*** Opening of SUPPLIED TEXT ***

Icon Zutaten Ingredients

  • ½ cup spelt flour (regular or whole wheat) 70g
  • ½ cup PURYA! Rice Protein 70g
  • ½ cup date syrup (or another sweetener) 125 ml
  • ½ cup plant milk (hemp, coconut, rice, oat, almond, soy, etc.) 125 ml
  • 2 tablespoons vegetable oil
  • 2 tablespoons cocoa powder or PURYA! Chocolate-Carob Protein Drink
  • ½ teaspoon baking powder
  • ¼ teaspoon baking soda
  • pinch ground vanilla
  • 1 teaspoon cinnamon
  • ½ teaspoon ginger
  • 1/5 teaspoon ground cardamom or allspice
  • 1/5 teaspoon nutmeg
  • 1/5 teaspoon ground cloves

Icon Zubereitung Method

Set the oven to 180°C.

*** Close of SUPPLIED TEXT ***

EXERCISE REQUIREMENTS
1) Summarize the recipe in two sentences.
2) In the recipe, how much date syrup is listed?
3) Carry the recipe's method forward from its last step, setting the oven to 180°C.

*** Opening of RECORD SET ***

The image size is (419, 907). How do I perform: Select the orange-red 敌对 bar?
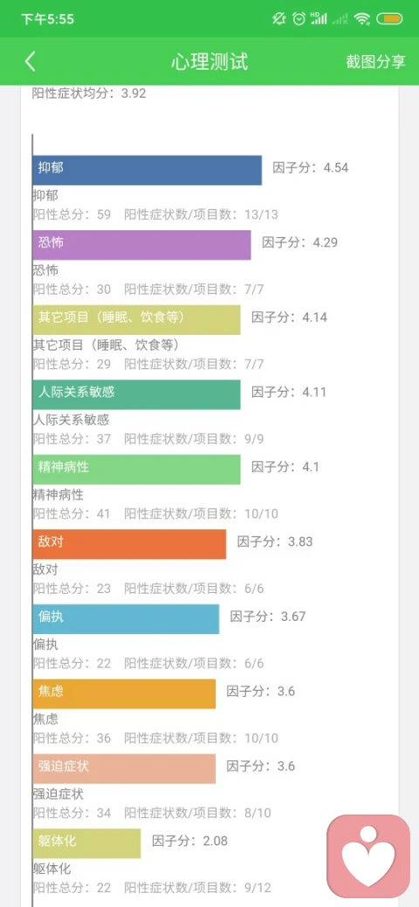click(130, 544)
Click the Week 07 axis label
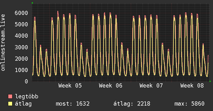 (x=151, y=85)
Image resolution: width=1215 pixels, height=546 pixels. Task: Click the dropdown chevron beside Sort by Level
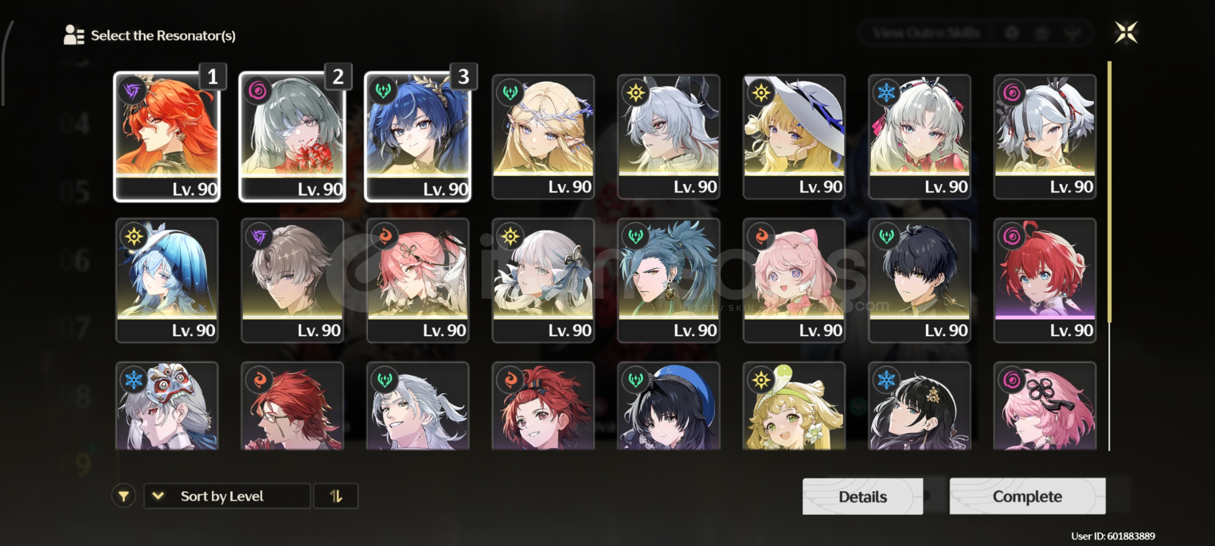[158, 496]
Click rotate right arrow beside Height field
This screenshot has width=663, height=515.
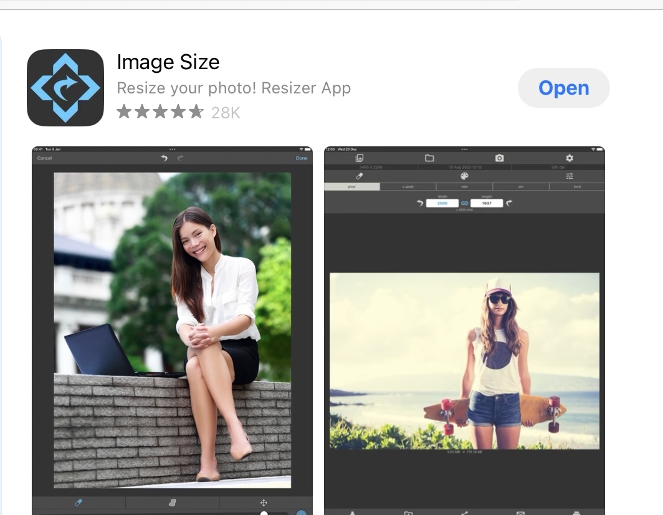pos(509,203)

*** Close of RECORD SET ***

RESPONSES IN ORDER
1) The recipe calls for spelt flour, PURYA! Rice Protein, date syrup, plant milk, vegetable oil, and cocoa powder or PURYA! Chocolate-Carob Protein Drink, plus baking powder, baking soda, vanilla, and spices including cinnamon, ginger, cardamom or allspice, nutmeg, and cloves. Its method begins by setting the oven to 180°C.

2) ½ cup (125 ml).

3)
Combine all the dry ingredients (flour, rice protein, cocoa, spices, baking powder and baking soda) in a medium bowl.

In another small bowl, mix wet ingredients (syrup, milk and oil). Add the wet mix to the dry mix and stir well with a whisk, if it’s too thick, add 1-2 tablespoons milk.

Divide the mixture into 5 large muffin tins or 5 mini Bundt cake moulds. Bake for 30 minutes, let cool and enjoy.

Store in an airtight container in a cool, dry place. Consume within 5 days.